EXERCISE PROMPT:
In the sentencing passage below, set down word for word the part that starts at the words "[36] The Defence" and stops after "breaching court orders.".

TEXT PASSAGE:
== == ==

Pre-Sentence Custody
[35] Ms. Gilmore remained in custody for 11 months after arrest. The Defence seeks 1.5 credit for these 11 months. The Crown does not oppose. Ms. Gilmore shall have 16.5 month’s credit to her sentence.
[36] The Defence also seeks credit for 1.5 months for the 5 months that Ms. Gilmore was on bail with ankle monitoring restriction. This court declines to grant any credit for this period of time for the following reasons: a) Ms. Gilmore breached the terms of her Recognizance on this charge. It would be counterproductive to give her credit for the same period during which she breached her Recognizance; and b) Ms. Gilmore has a history of breaching court orders.
Final Decision
[37] Ms. Gilmore is sentenced as follows: a) 31.5 months in custody (after 16.5 month’s credit for pre-sentence custody); b) DNA order; and c) Weapons Prohibition Order for 10 years.

== == ==

(Saved entries)
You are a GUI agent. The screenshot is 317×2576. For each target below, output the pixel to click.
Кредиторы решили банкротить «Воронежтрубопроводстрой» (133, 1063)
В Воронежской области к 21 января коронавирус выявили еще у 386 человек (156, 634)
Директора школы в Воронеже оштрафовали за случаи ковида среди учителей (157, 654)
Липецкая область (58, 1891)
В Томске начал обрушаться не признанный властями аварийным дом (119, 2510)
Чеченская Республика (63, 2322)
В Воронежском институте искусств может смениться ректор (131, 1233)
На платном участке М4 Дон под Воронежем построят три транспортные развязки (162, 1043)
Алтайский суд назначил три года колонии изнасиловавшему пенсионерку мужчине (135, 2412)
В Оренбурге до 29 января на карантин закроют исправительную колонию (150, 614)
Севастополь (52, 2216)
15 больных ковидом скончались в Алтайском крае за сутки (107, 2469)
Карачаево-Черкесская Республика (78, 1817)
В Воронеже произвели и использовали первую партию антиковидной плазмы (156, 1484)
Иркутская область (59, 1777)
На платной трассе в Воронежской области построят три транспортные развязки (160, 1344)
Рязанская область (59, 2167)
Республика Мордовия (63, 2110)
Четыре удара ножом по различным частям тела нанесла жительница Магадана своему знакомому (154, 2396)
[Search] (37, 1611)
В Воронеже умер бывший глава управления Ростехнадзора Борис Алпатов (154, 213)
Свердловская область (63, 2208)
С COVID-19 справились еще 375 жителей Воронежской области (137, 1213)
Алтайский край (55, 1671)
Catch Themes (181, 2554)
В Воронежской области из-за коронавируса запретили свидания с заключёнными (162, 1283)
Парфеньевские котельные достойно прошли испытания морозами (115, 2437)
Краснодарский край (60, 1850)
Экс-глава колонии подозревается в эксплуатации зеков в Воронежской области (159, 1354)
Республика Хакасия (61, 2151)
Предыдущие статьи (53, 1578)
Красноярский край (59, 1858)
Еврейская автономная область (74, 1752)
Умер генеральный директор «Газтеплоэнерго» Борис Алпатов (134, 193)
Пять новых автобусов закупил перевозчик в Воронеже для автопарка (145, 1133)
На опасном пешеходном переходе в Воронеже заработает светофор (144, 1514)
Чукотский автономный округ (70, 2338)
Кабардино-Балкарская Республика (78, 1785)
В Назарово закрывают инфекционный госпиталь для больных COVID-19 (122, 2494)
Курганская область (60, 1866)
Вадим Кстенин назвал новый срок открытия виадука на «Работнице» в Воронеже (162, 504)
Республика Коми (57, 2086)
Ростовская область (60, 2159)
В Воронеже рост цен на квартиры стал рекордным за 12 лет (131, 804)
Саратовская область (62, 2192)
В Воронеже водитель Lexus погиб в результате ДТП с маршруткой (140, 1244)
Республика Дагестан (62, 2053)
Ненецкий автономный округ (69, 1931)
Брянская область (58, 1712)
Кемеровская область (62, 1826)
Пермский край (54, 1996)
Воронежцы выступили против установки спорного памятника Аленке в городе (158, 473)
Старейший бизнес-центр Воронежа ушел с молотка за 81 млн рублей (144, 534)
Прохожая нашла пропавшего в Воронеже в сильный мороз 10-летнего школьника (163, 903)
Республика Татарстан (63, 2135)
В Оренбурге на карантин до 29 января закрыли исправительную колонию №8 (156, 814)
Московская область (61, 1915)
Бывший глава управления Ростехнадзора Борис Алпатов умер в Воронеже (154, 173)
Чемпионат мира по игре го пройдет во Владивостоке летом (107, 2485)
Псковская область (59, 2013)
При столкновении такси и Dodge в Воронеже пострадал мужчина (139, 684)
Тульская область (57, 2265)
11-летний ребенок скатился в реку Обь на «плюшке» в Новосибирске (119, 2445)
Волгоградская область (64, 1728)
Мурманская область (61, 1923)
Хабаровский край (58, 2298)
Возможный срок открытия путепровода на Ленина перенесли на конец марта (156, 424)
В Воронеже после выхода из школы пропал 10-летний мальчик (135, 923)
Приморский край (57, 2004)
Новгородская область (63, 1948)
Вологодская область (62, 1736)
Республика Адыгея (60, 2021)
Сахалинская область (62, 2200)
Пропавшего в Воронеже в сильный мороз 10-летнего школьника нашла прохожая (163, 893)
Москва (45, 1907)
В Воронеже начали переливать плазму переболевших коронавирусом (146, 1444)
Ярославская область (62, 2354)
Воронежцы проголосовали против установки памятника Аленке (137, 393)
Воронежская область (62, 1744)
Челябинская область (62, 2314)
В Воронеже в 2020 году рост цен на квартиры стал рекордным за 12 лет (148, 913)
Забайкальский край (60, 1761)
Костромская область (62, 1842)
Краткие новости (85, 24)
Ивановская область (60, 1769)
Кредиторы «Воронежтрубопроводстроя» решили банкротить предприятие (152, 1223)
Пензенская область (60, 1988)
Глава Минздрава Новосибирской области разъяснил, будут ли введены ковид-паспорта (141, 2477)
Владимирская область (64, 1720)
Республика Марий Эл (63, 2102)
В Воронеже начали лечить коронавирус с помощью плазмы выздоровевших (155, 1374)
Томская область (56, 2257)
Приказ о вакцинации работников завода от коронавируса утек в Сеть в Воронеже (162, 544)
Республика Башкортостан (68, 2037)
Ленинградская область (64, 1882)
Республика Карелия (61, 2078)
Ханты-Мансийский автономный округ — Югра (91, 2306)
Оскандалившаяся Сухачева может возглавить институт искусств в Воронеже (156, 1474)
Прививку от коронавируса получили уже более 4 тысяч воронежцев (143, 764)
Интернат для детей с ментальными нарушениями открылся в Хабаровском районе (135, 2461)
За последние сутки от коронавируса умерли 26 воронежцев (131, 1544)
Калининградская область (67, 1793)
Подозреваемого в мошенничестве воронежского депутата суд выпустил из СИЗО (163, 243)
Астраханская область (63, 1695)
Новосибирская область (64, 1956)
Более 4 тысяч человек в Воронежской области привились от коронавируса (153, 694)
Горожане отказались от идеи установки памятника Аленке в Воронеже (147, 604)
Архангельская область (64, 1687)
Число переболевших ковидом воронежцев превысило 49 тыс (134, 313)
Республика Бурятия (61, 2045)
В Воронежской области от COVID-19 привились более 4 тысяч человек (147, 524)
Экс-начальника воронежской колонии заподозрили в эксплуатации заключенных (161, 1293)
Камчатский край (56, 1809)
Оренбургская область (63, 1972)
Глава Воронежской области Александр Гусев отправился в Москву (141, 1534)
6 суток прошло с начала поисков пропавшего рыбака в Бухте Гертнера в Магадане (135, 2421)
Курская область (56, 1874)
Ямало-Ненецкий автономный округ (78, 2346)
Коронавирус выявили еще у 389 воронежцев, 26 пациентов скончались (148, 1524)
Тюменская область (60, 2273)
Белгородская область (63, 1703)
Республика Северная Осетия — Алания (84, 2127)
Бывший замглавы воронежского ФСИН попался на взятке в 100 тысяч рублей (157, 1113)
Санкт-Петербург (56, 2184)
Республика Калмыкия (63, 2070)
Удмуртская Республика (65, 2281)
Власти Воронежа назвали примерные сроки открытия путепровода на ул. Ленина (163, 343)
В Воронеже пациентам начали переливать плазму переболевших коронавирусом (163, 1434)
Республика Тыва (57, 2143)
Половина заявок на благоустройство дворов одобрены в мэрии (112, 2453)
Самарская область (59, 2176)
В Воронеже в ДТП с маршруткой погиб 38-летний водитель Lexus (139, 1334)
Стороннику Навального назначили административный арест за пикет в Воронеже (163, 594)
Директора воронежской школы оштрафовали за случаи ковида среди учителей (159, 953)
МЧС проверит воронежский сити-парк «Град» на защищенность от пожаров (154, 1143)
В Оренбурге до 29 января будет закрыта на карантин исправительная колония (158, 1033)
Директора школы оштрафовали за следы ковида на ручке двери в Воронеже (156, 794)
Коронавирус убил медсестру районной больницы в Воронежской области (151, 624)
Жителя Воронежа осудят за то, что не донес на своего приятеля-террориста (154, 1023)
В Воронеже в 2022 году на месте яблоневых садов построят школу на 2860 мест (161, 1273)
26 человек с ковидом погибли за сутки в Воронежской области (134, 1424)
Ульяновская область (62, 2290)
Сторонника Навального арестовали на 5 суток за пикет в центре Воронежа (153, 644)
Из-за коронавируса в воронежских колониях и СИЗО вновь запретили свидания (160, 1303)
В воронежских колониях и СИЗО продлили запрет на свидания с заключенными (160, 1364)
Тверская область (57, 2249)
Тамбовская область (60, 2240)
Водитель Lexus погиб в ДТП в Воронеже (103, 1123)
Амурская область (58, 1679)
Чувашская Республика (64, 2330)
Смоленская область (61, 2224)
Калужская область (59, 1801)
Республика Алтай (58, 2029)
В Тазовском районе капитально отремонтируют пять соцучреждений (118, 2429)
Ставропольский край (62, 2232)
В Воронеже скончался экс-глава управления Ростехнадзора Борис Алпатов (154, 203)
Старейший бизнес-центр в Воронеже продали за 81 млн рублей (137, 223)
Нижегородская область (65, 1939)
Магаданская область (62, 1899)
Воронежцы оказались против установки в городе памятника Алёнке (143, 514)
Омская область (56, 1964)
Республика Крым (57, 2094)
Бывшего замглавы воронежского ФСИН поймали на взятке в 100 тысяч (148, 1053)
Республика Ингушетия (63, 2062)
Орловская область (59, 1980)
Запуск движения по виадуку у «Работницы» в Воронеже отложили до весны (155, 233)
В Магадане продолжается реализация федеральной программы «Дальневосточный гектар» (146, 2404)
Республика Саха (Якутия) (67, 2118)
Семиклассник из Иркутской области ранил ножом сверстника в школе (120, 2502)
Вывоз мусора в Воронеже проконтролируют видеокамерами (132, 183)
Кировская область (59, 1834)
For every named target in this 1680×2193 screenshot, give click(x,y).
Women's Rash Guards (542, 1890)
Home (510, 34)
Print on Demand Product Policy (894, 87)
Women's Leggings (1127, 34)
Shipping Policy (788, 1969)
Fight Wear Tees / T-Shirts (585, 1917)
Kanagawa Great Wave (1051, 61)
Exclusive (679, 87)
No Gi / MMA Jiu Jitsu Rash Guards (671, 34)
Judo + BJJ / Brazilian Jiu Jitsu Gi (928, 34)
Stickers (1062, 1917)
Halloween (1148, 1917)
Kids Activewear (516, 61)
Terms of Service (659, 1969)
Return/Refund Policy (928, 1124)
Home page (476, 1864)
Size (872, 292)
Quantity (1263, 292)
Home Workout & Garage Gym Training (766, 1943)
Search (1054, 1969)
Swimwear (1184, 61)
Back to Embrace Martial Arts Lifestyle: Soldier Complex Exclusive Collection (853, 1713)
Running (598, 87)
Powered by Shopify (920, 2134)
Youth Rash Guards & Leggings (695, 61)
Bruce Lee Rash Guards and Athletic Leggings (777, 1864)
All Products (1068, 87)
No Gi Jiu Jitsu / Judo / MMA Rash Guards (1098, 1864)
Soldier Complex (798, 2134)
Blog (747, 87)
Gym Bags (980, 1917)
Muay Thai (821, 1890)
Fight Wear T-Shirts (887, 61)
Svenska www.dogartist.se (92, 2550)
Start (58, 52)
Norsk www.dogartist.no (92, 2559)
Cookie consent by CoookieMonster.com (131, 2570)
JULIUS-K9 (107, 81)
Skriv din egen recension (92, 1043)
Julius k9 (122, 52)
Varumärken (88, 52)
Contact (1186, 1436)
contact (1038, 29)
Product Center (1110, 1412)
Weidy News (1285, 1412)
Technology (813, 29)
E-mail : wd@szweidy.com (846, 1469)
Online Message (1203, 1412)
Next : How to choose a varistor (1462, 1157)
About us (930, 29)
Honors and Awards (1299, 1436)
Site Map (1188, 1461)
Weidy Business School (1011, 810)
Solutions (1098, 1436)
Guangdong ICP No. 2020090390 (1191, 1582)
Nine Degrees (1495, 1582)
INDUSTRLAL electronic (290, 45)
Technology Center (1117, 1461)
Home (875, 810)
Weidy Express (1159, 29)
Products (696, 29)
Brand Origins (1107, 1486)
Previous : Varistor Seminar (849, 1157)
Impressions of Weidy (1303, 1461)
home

== == ==

WRITTEN RESPONSE:
[36] The Defence also seeks credit for 1.5 months for the 5 months that Ms. Gilmore was on bail with ankle monitoring restriction. This court declines to grant any credit for this period of time for the following reasons: a) Ms. Gilmore breached the terms of her Recognizance on this charge. It would be counterproductive to give her credit for the same period during which she breached her Recognizance; and b) Ms. Gilmore has a history of breaching court orders.